„Und Ihr wollt‘ Tabellendritter sein?!“ (Fortuna Köln – SSVg Velbert 4:1)

In anderen Ländern gönnen sich Sportmannschaften gerne ein Motto, eine Art Werbespruch, für eine Saison. Das sieht dann beispielsweise in Japan beim Baseballteam der Hanshin Tigers aus Osaka so aus und klingt zugegebenermaßen ebenso platt wie schief. Würde sich die Fortuna auf so ein Spiel einlassen, dann hätte ich einen hervorragenden Vorschlag. Wie wäre es mit „Lassen Sie sich überraschen“? Denn daß ich einen so entspannten und unaufgeregten Nachmittag im Südstadion verbringen würde, hatte ich mir vor dem Aufeinandertreffen mit dem Tabellendritten SSVg Velbert nicht ausmalen können.

Vielleicht lag meine Ruhe auch eher daran, daß ich kurz vor’m Erfrieren stand. Ich hatte vor dem Spiel den Wetterbericht nicht gecheckt, aber daß es dann SO kalt werden würde, hatte ich irgendwie gar nicht auf dem Schirm. Auf dem Hinweg ging es noch, als ich allerdings auf dem Rad nach Hause fuhr, waren Hände und Füße fast taub.

Wie sich die Spieler auf dem Rasen gefühlt haben müssen, will ich gar nicht wissen, aber im Vergleich zum Spiel gegen Rot-Weiß Essen wirkte die Fortuna wesentlich konzentrierter und begann gleich den Gast unter Druck zu setzen. Das zahlte sich zunächst wegen einiger Ungenauigkeiten in den Anspielen nicht aus, aber wenigstens brannte in der Defensive nichts an. Das frierende Publikum mußte sich bis zur Mitte der ersten Hälfte gedulden, als es zum ersten Mal im Velberter Kasten klingelte. Fabian Montabell schloß einen Konter ab und brachte die Fortuna in Front. Das ganze erinnerte ein wenig an diverse Kopfball-Bogenlampen und so war sich anfangs auch irgendwie niemand, weder von den Spielern noch unter den Zuschauern, sicher, ob der Treffer wirklich zählte, bis der Schiedsrichter auf den Mittelkreis zeigte.

Und anstatt sich auf der Führung auszuruhen wurde dieses Mal zügig nachgelegt. Kurz vor der Pause brach Hamdi Dahmani auf rechts durch, lief alleine auf’s Tor zu und schloß trocken ab. Ich muß lange zurückdenken, bis ich ein Heimspiel finde, bei dem ich anwesend war, in dem die Hausherren im Südstadion mit einer beruhigenden zwei Tore Führung in die Halbzeitpause gehen konnten. Eigentlich alles bestens, wenn nur diese beißende Kälte nicht so genervt hätte.

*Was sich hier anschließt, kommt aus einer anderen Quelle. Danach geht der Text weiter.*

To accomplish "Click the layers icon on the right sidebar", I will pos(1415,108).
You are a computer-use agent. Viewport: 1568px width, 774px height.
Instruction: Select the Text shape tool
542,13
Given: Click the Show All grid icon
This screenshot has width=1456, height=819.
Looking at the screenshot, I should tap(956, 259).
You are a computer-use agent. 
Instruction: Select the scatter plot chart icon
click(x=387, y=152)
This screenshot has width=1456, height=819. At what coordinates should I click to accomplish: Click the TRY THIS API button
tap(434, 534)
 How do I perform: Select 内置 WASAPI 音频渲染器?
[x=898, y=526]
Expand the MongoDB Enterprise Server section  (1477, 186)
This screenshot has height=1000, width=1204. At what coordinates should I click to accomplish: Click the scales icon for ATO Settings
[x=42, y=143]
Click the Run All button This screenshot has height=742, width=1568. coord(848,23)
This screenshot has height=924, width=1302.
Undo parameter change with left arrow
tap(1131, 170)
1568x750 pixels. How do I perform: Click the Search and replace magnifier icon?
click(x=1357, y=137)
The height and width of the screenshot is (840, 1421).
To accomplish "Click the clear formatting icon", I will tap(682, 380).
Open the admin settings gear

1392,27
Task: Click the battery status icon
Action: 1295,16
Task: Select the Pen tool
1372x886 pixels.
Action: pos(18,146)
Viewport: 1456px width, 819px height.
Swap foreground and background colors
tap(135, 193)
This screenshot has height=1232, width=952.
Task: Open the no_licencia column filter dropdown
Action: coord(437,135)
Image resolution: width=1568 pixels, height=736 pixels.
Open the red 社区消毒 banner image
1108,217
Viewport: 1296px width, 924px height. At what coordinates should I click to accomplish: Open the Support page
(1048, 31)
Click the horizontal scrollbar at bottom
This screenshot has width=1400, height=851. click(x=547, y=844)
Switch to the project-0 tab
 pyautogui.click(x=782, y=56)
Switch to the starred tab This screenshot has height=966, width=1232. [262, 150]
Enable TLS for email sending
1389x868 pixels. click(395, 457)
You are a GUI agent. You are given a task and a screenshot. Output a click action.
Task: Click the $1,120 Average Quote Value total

Wenigstens war das Spiel nach dem Seitenwechsel ähnlich ansprechend und wußte so zu erwärmen. Auch hier dauerte es wieder bis zur Mitte der Hälfte, aber dann hatte Fortuna noch etwas für’s Torverhältnis getan, dieses Mal erneut durch Dahmani, der einen schönen Kopfball auf die Kiste zimmerte, der nach Ansicht des Linienrichters erst hinter die Linie von einem Velberter Spieler geklärt wurde.

Danach ließ man ein wenig die Zügel schleifen und erlaubte den Gästen noch den Ehrentreffer durch einen wirklich sehenswerten Fernschuß, bei dem sich kein Abwehrspieler der Fortuna für den Schützen verantwortlich fühlte. Doch mitten in die zart aufkeimende Aufholjagd der SSVg hinein erzielte der eingewechselte Ouedraogo den 4:1 Endstand.

Alles in allem ein wirklich überzeugender Auftritt der Fortuna, nach dem die Mannschaft gegen RWE noch auf der ganzen Linie enttäuscht hatte. Velbert spielte nicht wirklich wie ein Tabellendritter und vielleicht läßt so ein Spiel ja doch auf eine stärkere Rückrunde hoffen. Wie schon gesagt, lassen Sie sich überraschen.